Les crises internes qui secouent les formations politiques à l’approche des échéances électorales s’accroissent au fil des jours. Après les listes qui se confectionnent à couteaux tirés, l’heure est aux dissidences. En effet, la liste du Rassemblement national démocratique, (RND) d’Ahmed Ouyahia n’a pas échappé à cette logique. Ainsi la liste du parti aux élections locales du 29 novembre à l’APC de Mohamed Belouizdad, à Alger, vient de subir une grande hémorragie. 12 candidats sur 23 que compte la liste viennent de rendre le tablier.

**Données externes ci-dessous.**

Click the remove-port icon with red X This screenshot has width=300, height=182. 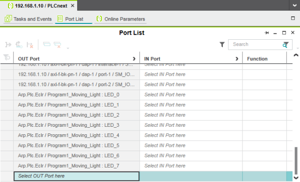click(x=30, y=45)
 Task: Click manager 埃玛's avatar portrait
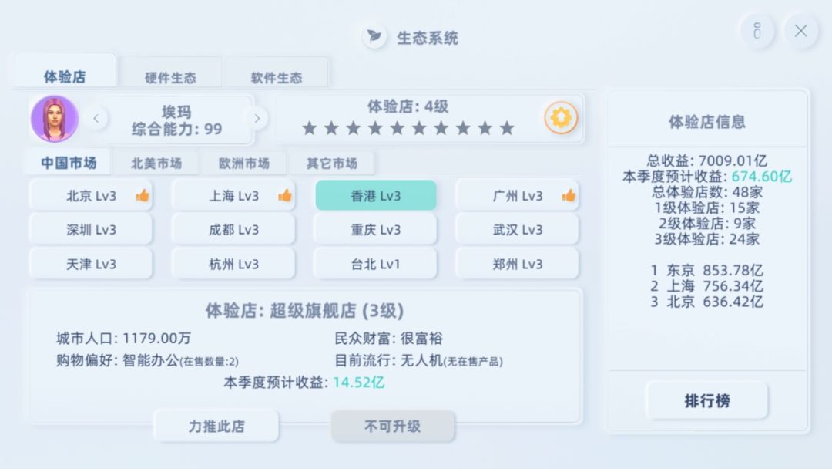pyautogui.click(x=55, y=119)

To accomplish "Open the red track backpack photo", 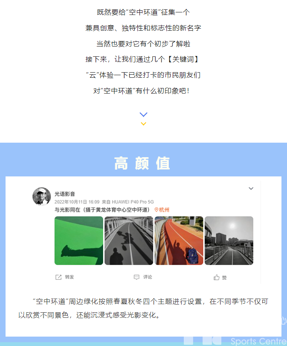I will tap(179, 240).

Dans un communiqué adressé au SG du RND et aux différentes instances du parti, les désormais ex-candidats RND à l’APC de Belouizdad s’insurgent contre le fait de désigner « une tête de liste issue du parti dissous, ex-FIS. » Les signataires du communiqué affirment que la tête de liste était vice-président d’APC de Belouizdad issu des plus controversées élections pluralistes de 1991 sous la bannière du parti intégriste, FIS. Outre ces reproches, les dissidents du RND de Belouizdad ajoutent que le même candidat était membre du sinistre Syndicat islamique des travailleurs, (SIT) à la section CNAN.
Par ailleurs, les contestataires du RND soulignent que le vœu de décrocher la majorité à l’APC de Belouizdad est compromis. Ils ajoutent que la liste présentée, « dont la majorité des candidats sont étrangers au parti ne jouit d’aucune estime de la part de la population locale. » Plus loin, les démissionnaires estiment que les militants fidèles au principes du parti ne peuvent se taire devant « les opportunistes » qui veulent « accaparer les biens du parti », après avoir échoué dans « leurs tentatives d’intégrer d’autres formations politiques », dénoncent-ils. Outre ces critiques, les ex-candidats RND de Belouizdad ajoutent que ces mêmes candidats contestés « avaient soutenu le FLN lors des élections locales de 2002 ».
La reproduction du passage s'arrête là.